» PROBLEM: Transcribe the lines from the one containing "How do I perform: Remove" through the last line, omitting the pictures.

» RECORDS SUPPLIED:

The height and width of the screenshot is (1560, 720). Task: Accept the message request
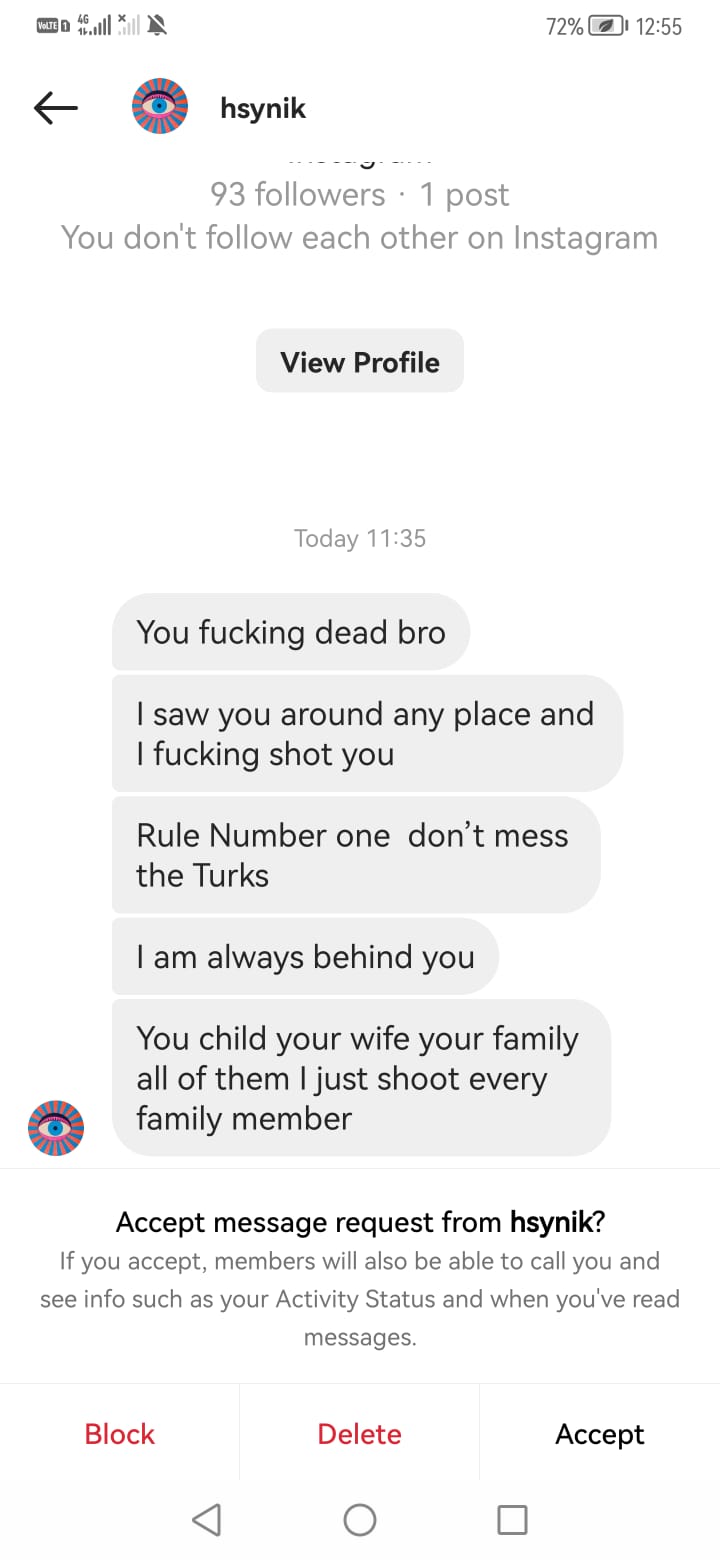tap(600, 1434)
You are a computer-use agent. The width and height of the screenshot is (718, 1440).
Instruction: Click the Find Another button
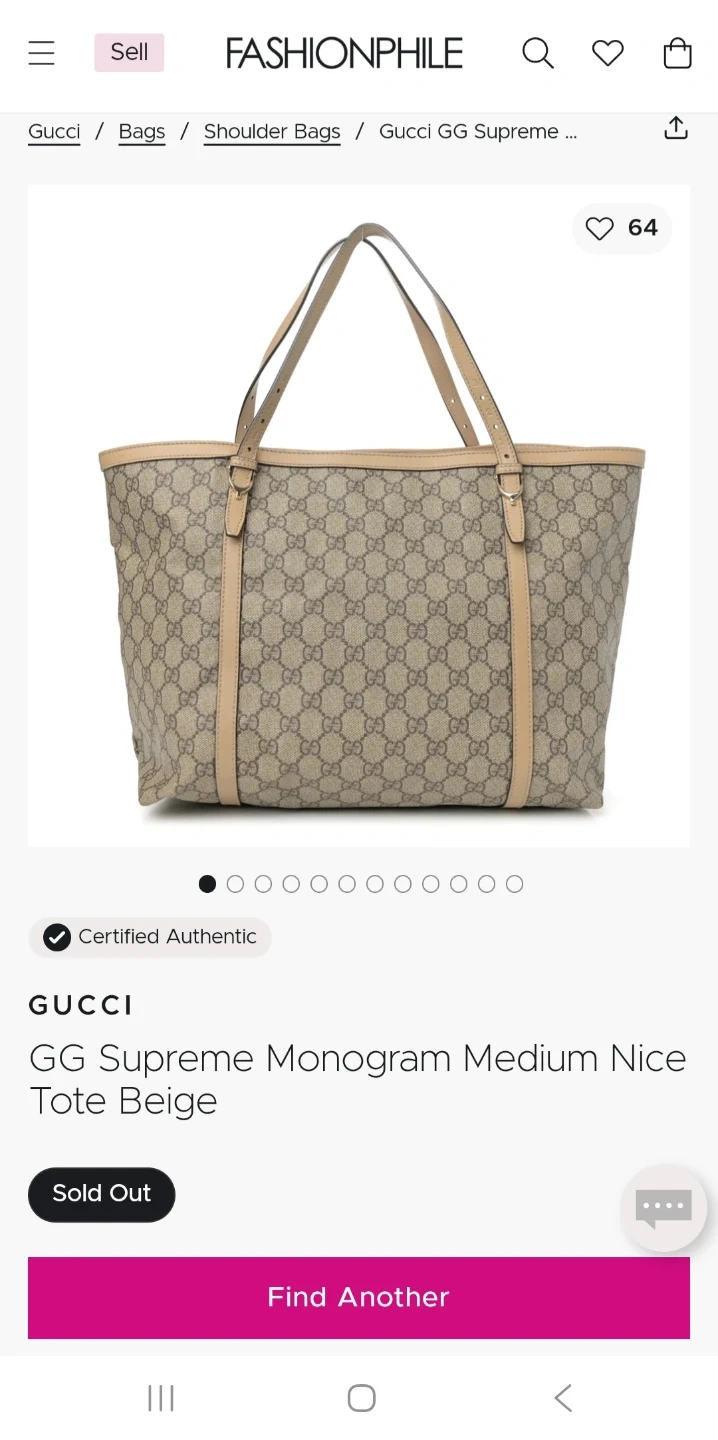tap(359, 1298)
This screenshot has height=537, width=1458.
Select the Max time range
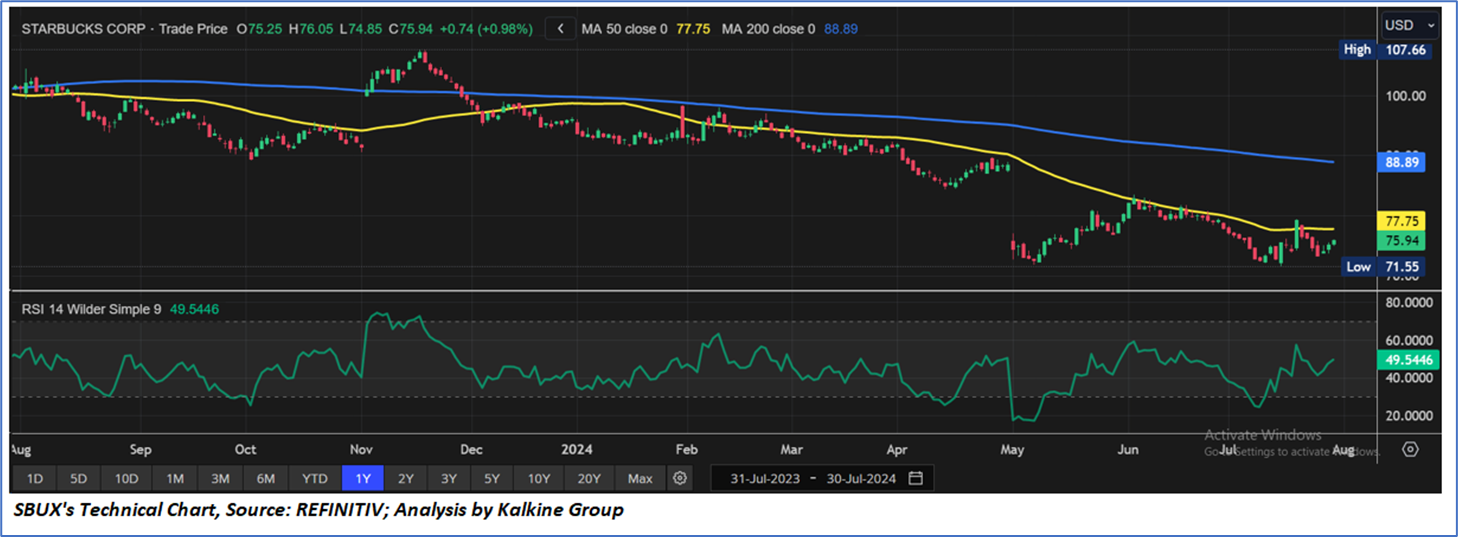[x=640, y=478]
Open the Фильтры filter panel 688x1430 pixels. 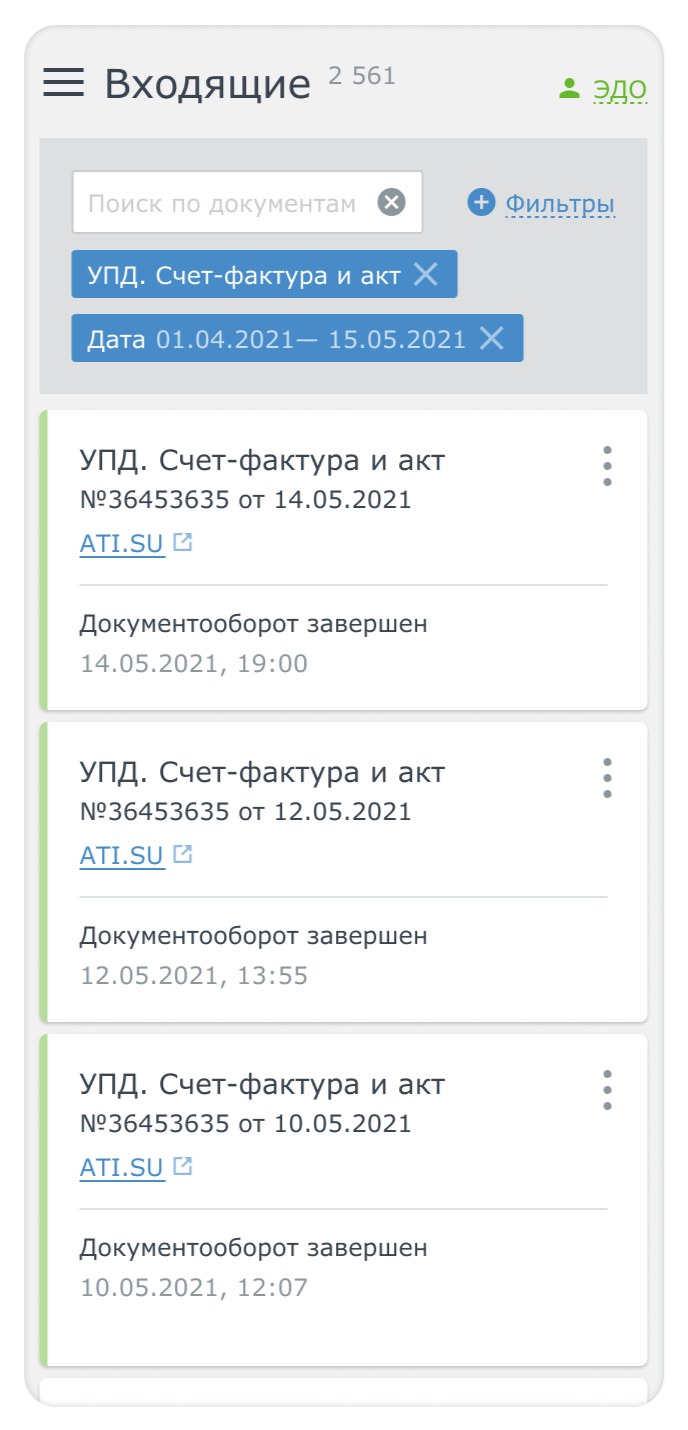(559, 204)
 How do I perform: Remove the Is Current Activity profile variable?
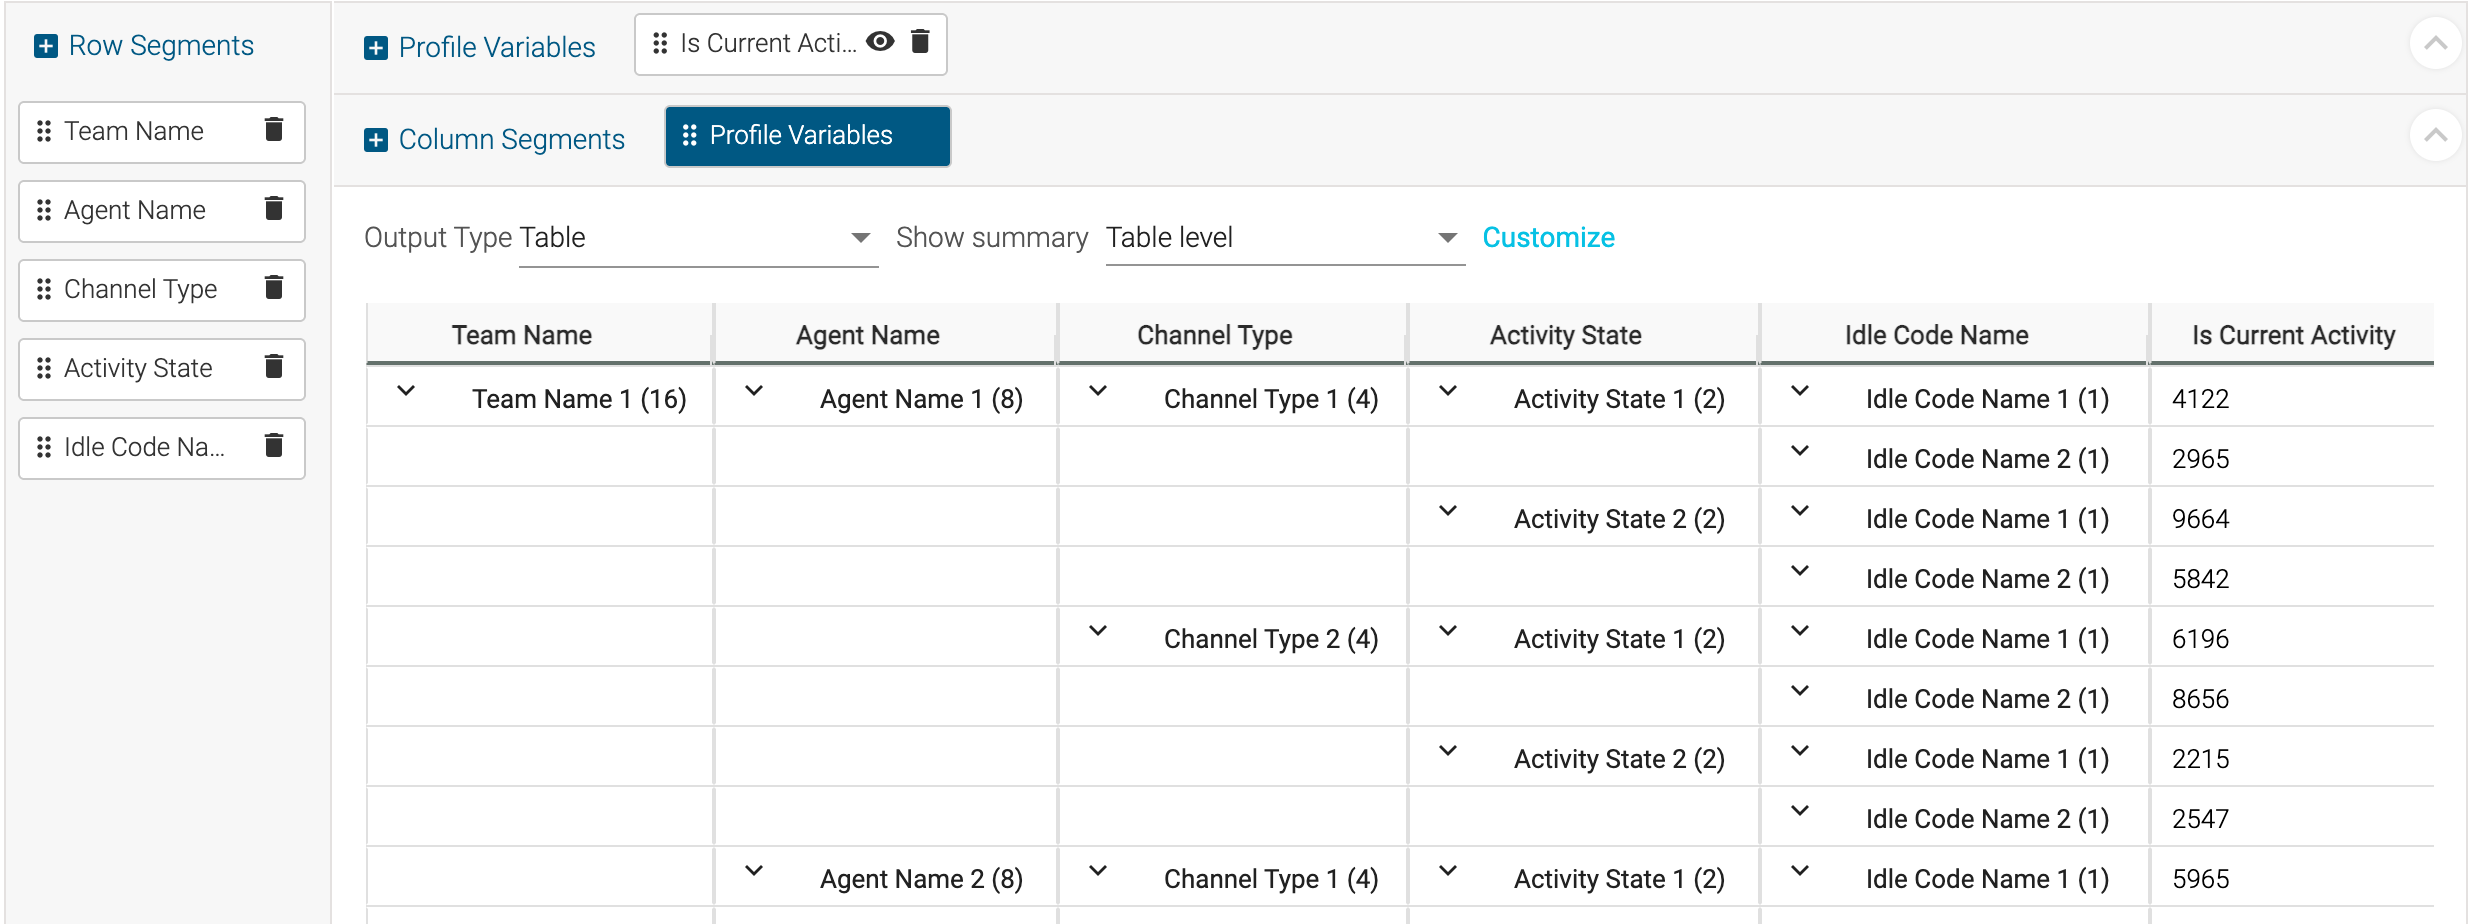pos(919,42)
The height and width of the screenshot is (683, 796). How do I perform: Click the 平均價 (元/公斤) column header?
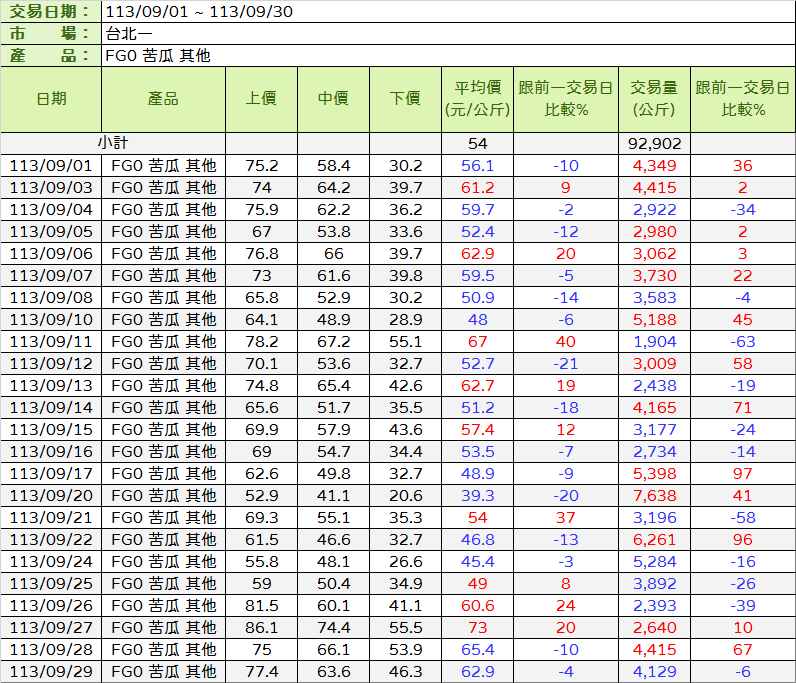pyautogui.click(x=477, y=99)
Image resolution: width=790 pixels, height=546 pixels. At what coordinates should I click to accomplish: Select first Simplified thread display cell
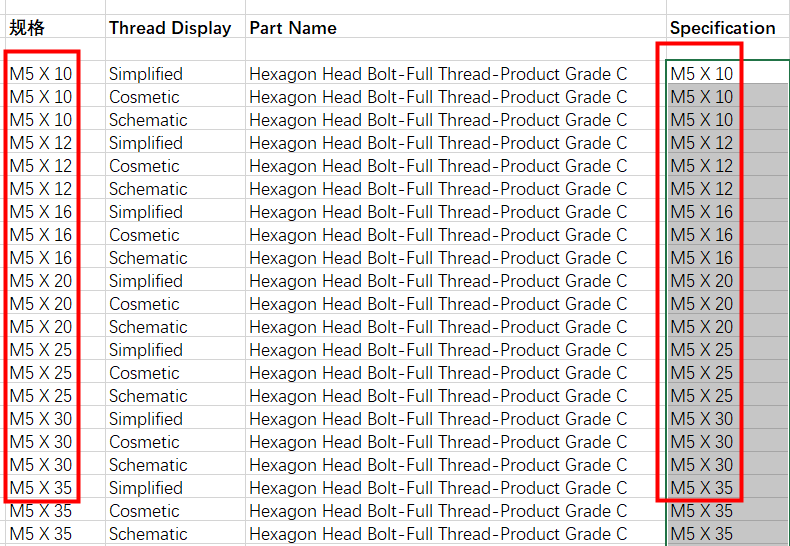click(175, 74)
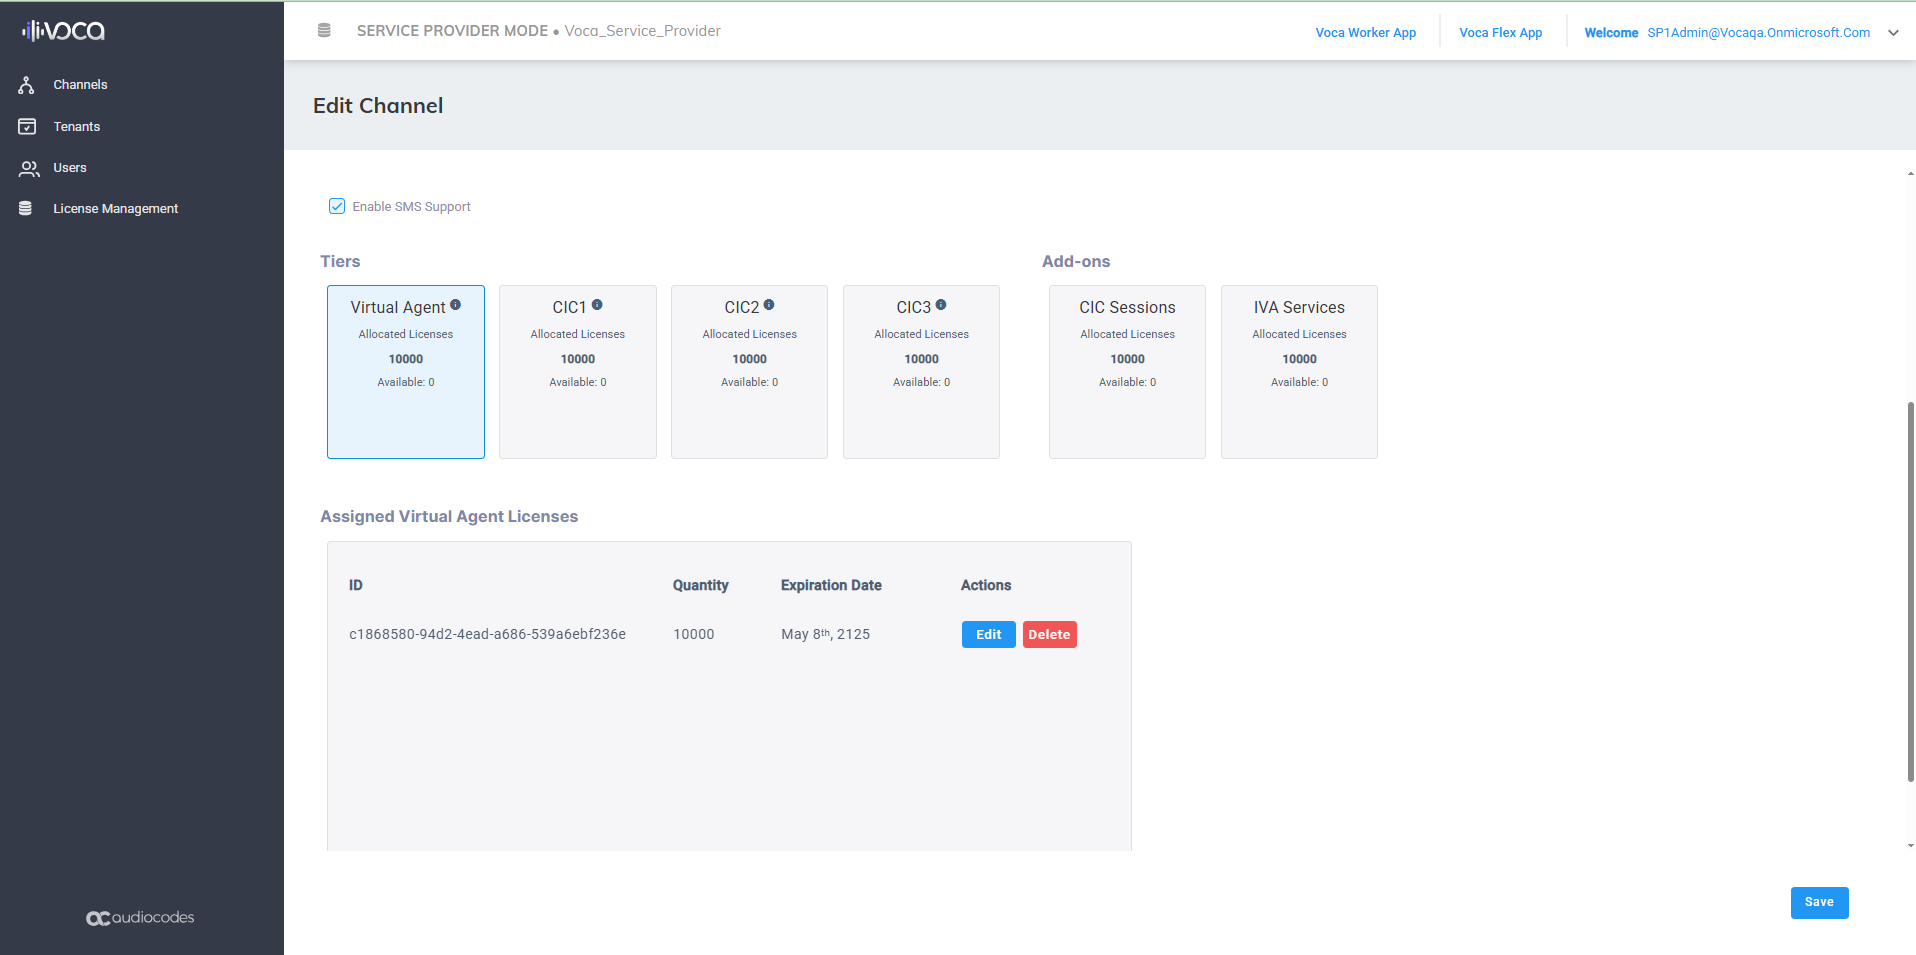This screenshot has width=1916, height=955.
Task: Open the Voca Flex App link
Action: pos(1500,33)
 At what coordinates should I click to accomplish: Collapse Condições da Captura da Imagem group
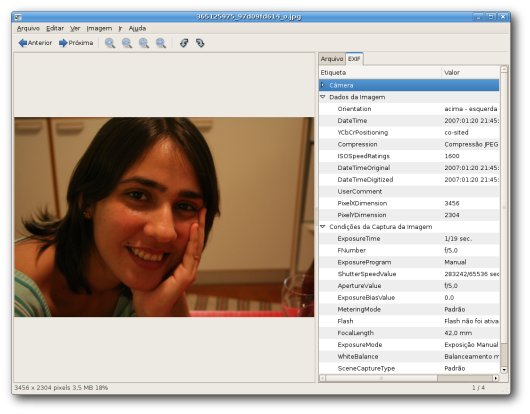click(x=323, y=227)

» FULL OUTPUT:
 How do I perform: Remove the Is Current Activity profile variable?
pos(919,42)
The height and width of the screenshot is (683, 796). How do I perform: Click the 平均價 (元/公斤) column header?
pyautogui.click(x=477, y=99)
Image resolution: width=790 pixels, height=546 pixels. At what coordinates should I click to accomplish: Select first Simplified thread display cell
click(175, 74)
This screenshot has width=1916, height=955.
Task: Open the Voca Flex App link
Action: pos(1500,33)
 At what coordinates should I click to accomplish: Collapse Condições da Captura da Imagem group
click(x=323, y=227)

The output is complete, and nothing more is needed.